Şu sırada pazarda gerçekten bir hareketlilik var. Köyünden getirdiği 5 tane patates ve bir kabağını satmaya çalışan kadının yanında bir başkası 2-3 kilo muz ve birkaç mangosuna müşteri arıyor.
Valladolid şehrinin kilisesi gerçekten çok güzel. Dıştan bakıldığında İspanyol armasının altına, inşaatı yapan Maya ustası tarafından işlenmiş bir tüylü yılan motifini görüyoruz.
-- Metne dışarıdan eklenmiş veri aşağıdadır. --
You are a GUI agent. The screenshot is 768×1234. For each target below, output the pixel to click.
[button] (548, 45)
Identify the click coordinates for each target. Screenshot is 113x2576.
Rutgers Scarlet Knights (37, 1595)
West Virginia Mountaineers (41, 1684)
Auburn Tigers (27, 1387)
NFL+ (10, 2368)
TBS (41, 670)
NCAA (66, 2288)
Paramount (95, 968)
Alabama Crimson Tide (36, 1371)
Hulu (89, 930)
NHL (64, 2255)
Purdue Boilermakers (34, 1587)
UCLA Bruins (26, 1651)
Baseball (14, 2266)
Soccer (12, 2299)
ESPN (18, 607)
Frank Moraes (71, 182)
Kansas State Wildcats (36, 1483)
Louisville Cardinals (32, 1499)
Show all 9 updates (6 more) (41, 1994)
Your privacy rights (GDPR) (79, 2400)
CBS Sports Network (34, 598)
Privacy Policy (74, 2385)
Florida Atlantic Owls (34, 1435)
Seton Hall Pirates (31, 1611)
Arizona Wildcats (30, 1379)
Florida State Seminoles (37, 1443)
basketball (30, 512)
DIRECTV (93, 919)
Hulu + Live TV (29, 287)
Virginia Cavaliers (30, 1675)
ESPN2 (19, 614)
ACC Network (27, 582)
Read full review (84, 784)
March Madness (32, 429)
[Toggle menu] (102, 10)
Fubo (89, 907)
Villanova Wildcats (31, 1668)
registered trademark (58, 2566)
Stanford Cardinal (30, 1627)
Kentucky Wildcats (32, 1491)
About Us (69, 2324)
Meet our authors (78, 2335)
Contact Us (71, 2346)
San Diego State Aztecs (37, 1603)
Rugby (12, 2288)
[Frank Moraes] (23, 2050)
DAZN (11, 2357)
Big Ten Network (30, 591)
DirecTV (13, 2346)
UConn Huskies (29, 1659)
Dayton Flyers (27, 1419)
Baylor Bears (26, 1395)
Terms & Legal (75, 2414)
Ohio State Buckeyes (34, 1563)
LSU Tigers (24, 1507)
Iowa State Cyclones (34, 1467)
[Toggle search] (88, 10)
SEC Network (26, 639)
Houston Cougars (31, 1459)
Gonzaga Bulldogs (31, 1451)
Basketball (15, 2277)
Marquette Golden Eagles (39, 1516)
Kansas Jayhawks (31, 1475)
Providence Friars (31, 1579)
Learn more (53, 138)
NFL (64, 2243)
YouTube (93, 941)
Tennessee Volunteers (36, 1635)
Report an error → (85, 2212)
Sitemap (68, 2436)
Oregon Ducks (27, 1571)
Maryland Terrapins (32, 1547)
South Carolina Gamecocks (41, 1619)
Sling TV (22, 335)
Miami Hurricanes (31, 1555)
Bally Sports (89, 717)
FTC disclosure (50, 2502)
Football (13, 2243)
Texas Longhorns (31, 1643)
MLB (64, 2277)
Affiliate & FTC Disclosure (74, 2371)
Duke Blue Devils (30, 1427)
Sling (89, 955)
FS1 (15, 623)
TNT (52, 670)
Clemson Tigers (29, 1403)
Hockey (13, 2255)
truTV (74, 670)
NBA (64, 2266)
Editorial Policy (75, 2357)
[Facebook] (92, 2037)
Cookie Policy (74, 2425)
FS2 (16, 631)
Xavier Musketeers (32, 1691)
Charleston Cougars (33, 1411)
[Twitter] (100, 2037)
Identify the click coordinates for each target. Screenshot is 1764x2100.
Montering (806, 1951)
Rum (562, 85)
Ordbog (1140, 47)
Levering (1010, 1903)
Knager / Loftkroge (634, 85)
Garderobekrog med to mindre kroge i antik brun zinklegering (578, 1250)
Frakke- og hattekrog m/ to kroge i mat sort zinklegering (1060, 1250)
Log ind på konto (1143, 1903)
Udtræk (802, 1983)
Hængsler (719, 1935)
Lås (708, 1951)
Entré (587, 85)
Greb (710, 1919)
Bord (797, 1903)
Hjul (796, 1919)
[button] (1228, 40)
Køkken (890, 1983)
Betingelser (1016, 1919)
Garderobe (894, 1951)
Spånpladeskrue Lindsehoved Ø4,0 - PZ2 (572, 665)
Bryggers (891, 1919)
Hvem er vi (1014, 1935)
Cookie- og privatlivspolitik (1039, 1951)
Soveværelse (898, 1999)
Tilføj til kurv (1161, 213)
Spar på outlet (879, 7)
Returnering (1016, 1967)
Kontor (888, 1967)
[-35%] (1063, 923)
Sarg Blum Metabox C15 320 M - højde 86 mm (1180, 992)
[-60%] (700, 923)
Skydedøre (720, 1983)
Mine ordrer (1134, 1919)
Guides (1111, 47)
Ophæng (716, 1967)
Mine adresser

Yani Kukulkan’ı. Böylece kendilerinin zorla ibadet için sokuldukları bu yer artık onların da mabedi olmuş ve bu kiliseye daha inançlı girmeleri sağlanmış. Belki onlar yalnızca Kukulkan’a ibadet için bu kiliseye giriyorlardı ama İspanyollar bunu bilmedikleri için bir sorun çıkmıyordu.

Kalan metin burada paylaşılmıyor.